In total, 1 + 2 + 1 = 4 moves were used.

Input: seats = [2,2,6,6], students = [1,3,2,6]
Output: 4
Explanation: The students are moved as follows:
- The first student is moved from from position 1 to position 2 using 1 move.
- The second student is moved from from position 3 to position 6 using 3 moves.
- The third student is not moved.
- The fourth student is not moved.
In total, 1 + 3 + 0 + 0 = 4 moves were used.

Time Complexity: O(nlgn)	// Can be O(n) if you know the maximum element value and use O(n) sorts
Space Complexity: O(n)

2) Two Out of Three

Given three integer arrays nums1, nums2, and nums3, return a distinct array containing all the values that are present in at least two out of the three arrays. You may return the values in any order. Only values between 1 and 100 will be present.

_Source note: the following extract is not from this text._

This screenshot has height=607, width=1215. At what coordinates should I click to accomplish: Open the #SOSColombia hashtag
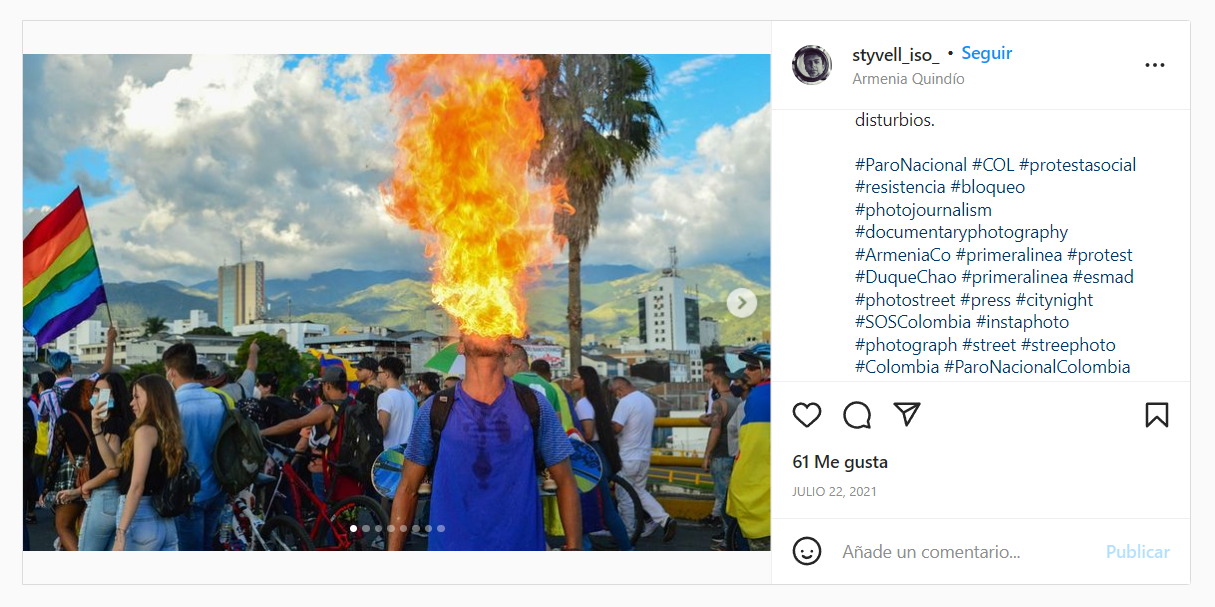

Input: nums1 = [1,1,3,2], nums2 = [2,3], nums3 = [3]
Output: [3,2]

Input: nums1 = [3,1], nums2 = [2,3], nums3 = [1,2]
Output: [2,3,1]

Input: nums1 = [1,2,2], nums2 = [4,3,3], nums3 = [5]
Output: []

Time Complexity: O(n)
Space Complexity: O(n)

3) Middle Index in Array

Given a 0-indexed integer array nums, find the leftmost middleIndex (i.e., the smallest amongst all the possible ones).

A middleIndex is an index where nums[0] + nums[1] + … + nums[middleIndex-1] == nums[middleIndex+1] + nums[middleIndex+2] + … + nums[nums.length-1].

If middleIndex == 0, the left side sum is considered to be 0. Similarly, if middleIndex == nums.length - 1, the right side sum is considered to be 0.

Return the leftmost middleIndex that satisfies the condition, or -1 if there is no such index.

Input: nums = [2,3,-1,8,4]
Output: 3
Explanation:
The sum of the numbers before index 3 is: 2 + 3 + -1 = 4
The sum of the numbers after index 3 is: 4 = 4

Input: nums = [1,-1,4]
Output: 2
Explanation:
The sum of the numbers before index 2 is: 1 + -1 = 0
The sum of the numbers after index 2 is: 0

Input: nums = [2,5]
Output: -1
Explanation:
There is no valid middleIndex.

Input: nums = [1]
Output: 0
Explantion:
The sum of the numbers before index 0 is: 0
The sum of the numbers after index 0 is: 0

Time Complexity: O(n)
Space Complexity:n O(1)